======== Extract provided

- Butte–Lawrence County Fairgrounds
- U.S. National Register of Historic Places
- U.S. Historic district
- Nearest city: Nisland, South Dakota
- Coordinates: 44°40′04″N 103°34′11.8″W﻿ / ﻿44.66778°N 103.569944°W
- Area: 24 acres (9.7 ha)
- Built: 1921
- Built by: Earl Wilson
- Architectural style: Vernacular, octagonal barn
- MPS: Rural Butte and Meade Counties MRA
- NRHP reference No.: 86000934
- Added to NRHP: April 30, 1986

= Butte–Lawrence County Fairgrounds =

The Butte–Lawrence County Fairgrounds are a historic fairground complex located near Nisland, South Dakota, United States. County fair celebrations for Butte and Lawrence Counties have been held there annually since 1921. The fairground and its buildings were listed on the National Register of Historic Places in 1986.

==History==
The first fairs in Butte County were held in the summer at Newell and Vale before being moved to Belle Fourche. The land deed for the current site was purchased in 1919. Earl Wilson was hired to construct the buildings and improve the land, for which the county allocated $7,500. The first fair at the complex was held from September 27–29, 1921.

================
======== Data

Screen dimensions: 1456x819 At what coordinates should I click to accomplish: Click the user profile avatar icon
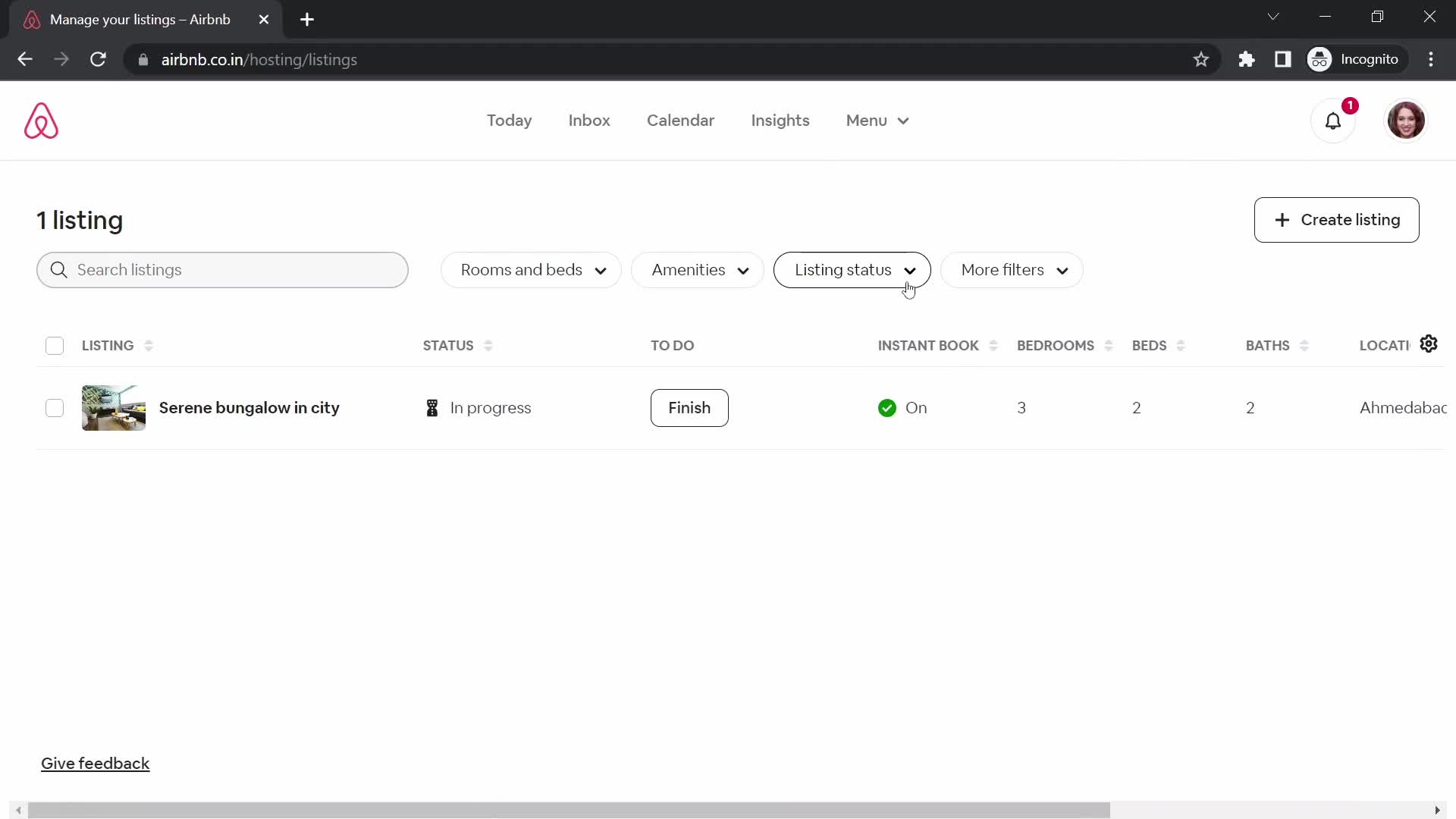[1406, 120]
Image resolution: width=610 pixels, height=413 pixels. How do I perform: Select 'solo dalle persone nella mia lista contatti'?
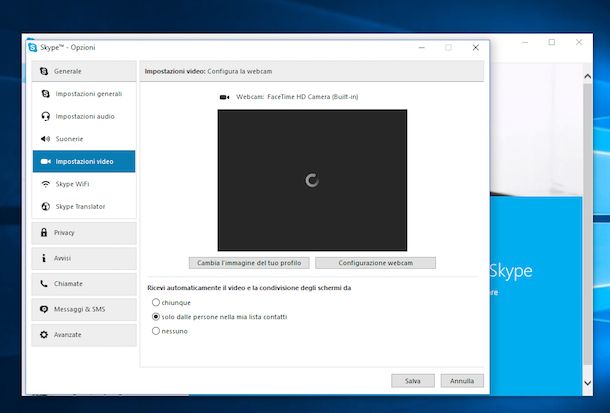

================

Written exercise:
Reproduce the passage of the fairgrounds article above between "The Butte–Lawrence County" and "Places in 1986.", inclusive, word for word.

Solved problem:
The Butte–Lawrence County Fairgrounds are a historic fairground complex located near Nisland, South Dakota, United States. County fair celebrations for Butte and Lawrence Counties have been held there annually since 1921. The fairground and its buildings were listed on the National Register of Historic Places in 1986.